Hallo!
In dem, was nun folgt wiederhole ich mich, ich weiss. Aber auf vielfachen Wunsch eines einzelnen Teilnehmers kann ich nicht umhin, schon wieder zu betonen, dass Allgemeinplätze und pauschale Beurteilungen einfach nicht weiterführen und habe euch also nochmals ein paar Anmerkungen zu gängigen Vorurteilen zusammengestellt - jeweils mit meinem persönlichen Kommentar versehen. Warum es schon wieder fast nur um Frauen geht, steht am Ende des Postings - wer also nicht alles lesen will, möge sich den Schluss zu Gemüte führen, damit er weiss, warum ich, wenn auch überwiegend, so doch nicht ausschliesslich von Frauen rede und dass diese meine Ansichten mit "Hardcore-Emanzentum" wirklich sehr wenig zu tun haben.
1.) Frauen interessieren sich halt nicht für Technik
Das ist ein Argument, das, obwohl statistisch belegbar, so einfach nicht stehenbleiben kann. Warum?
Weil Interesse etwas ist, das geweckt und gepflegt werden muss - alte Marketingweisheit. Interesse ist nicht etwas, das einfach so da ist, sondern etwas, das ab einem bestimmten Punkt wächst. Dieser Punkt kann sehr unterschiedlich aussehen: Ein Mensch, der das simple Interesse hat, dass sein Computer funktioniert und einen guten Techniker zur Hand hat, wird sich vermutlich nicht sonderlich um das Innenleben des Gerätes kümmern. Anders sieht's aus, wenn die verfluchte Kiste nicht tut, was sie soll und niemand da ist, der das Problem lösen kann. Viele Menschen neigen dann dazu, akribisch zu erforschen, wo der Fehler denn liegt - und unterwegs stellen sie fest, dass dieser Kasten doch sehr vieles hat und kann, von dem man bisher noch nicht die leiseste Ahnung hat. Das ist ein Ansporn zum weitermachen, weiterforschen und weiterlernen.
Es kommt auch vor, dass jemand beispielsweise einen Artikel in einer Zeitschrift liest, der ihn fasziniert. Dann wird der Betreffende versuchen, so viel wie möglich über das dort beschriebene Thema herauszufinden - das kann ein Aspekt der Geschichte sein, ein Glaubensbekenntnis, eine bestimmte kollektive Verhaltensweise der Merschweinchen, kurz: alles Mögliche. Interesse ist also wirklich nicht geschlechtsbedingt sondern etwas, das in Menschen auf diese oder jene Weise geweckt wird. Die Intensität, mit der ein Mensch sich mit dem Thema beschäftigt, hängt unter anderem auch von der Gegenliebe ab, auf die er innerhalb seiner Umgebung mit seinem Forschungsanliegen stösst. Wenn viele Menschen es toll finden, dass er so viel über das Thema weiss, wird er sich noch intensiver damit beschäftigen. Wenn alle Welt sagt: "Was willst'n mit dem Scheiss, ey?", wird es weit mehr der Motivation, die aus dem Menschen selbst heraus kommt, bedürfen, die Studien, die er zu dem Thema begonnen hat, weiterzuführen.

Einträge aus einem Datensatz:
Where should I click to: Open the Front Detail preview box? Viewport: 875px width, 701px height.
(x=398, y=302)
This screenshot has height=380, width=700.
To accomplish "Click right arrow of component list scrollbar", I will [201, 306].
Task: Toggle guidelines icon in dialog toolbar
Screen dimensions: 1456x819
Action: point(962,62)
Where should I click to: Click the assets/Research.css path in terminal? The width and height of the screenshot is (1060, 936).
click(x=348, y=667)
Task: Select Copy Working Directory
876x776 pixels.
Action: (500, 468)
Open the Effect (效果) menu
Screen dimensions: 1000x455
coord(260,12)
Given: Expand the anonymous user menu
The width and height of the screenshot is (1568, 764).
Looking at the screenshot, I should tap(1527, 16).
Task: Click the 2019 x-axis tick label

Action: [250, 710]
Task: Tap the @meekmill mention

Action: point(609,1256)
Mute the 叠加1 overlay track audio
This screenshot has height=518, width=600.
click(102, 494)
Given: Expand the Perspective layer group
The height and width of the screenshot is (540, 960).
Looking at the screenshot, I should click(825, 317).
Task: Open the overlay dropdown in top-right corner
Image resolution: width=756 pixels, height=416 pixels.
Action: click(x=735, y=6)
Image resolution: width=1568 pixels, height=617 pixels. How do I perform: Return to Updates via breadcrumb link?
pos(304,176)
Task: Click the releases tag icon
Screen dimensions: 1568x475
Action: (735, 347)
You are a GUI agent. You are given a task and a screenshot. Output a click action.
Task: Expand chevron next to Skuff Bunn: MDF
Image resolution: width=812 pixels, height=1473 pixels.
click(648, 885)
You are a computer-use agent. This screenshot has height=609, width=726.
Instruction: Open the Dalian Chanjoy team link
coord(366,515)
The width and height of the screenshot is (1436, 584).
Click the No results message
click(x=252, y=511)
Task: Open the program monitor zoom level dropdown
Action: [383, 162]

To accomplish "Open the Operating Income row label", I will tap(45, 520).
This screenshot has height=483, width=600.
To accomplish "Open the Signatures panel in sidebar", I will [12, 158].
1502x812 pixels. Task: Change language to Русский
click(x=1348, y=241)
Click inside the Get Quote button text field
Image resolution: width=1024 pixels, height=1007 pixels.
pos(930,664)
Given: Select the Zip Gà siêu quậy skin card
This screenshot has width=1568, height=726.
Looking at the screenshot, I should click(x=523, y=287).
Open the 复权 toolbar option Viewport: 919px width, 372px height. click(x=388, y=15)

GESTELLTE AUFGABE 1:
Gib die Einträge wortgetreu wieder, die von der Zeile mit „Given: Select the Zip Gà siêu quậy skin card“ bis zum Ende der Einträge reichen, beide Enden eingeschlossen.
GESTELLTE AUFGABE 2:
Wie geht der Beitrag über Vorurteile zu Frauen und Technik weiter? Führe ihn nach seinem letzten Satz fort.

ERGEBNIS DER AUFGABE 1:
Given: Select the Zip Gà siêu quậy skin card
This screenshot has width=1568, height=726.
Looking at the screenshot, I should click(x=523, y=287).
Open the 复权 toolbar option Viewport: 919px width, 372px height. click(x=388, y=15)

ERGEBNIS DER AUFGABE 2:
2.) Männer können besser logisch denken als Frauen
Das ist anhand psychologischer Tests und Statistiken, die auf diesen Tests basieren, bewiesen. Interessant ist, dass diese Tests ziemlich gleich aussehen, und das seit Jahrzehnten. Ob es sich hier nun um die "Berufsfindungstests" des Arbeitsamtes, die Einstellungstests der verschiedenen grossen Firmen oder Testreihen an Universitäten handelt - das logische Denkvermögen wird grundsätzlich dadurch überprüft, dass Reihen von Zahlen und/oder Bildern "logisch" fortgesetzt werden sollen. Und darin sind Männer in der Tat generell besser als Frauen. Das Finden der Gründe dafür überlasse ich der Phantasie, dem Forschungsdrang und dem Interesse meiner geneigten Leser.
Nun erhebt sich die Frage, was die Fortsetzung von Zahlen- und Bilderreihen in einer mehr oder weniger logischen Folge mit der Art von logischem Denken zu tun hat, die man benötigt, um ein Programm für einen Computer zu schreiben oder zu bedienen oder ein Zahnrad in einer Maschine so einzusetzen, dass die Maschine so arbeitet, wie sie das soll. Mir persönlich erschliesst sich das nicht - aber die Psychologen werden ja hoffentlich wissen, wie die Zusammenhänge im Einzelnen sind.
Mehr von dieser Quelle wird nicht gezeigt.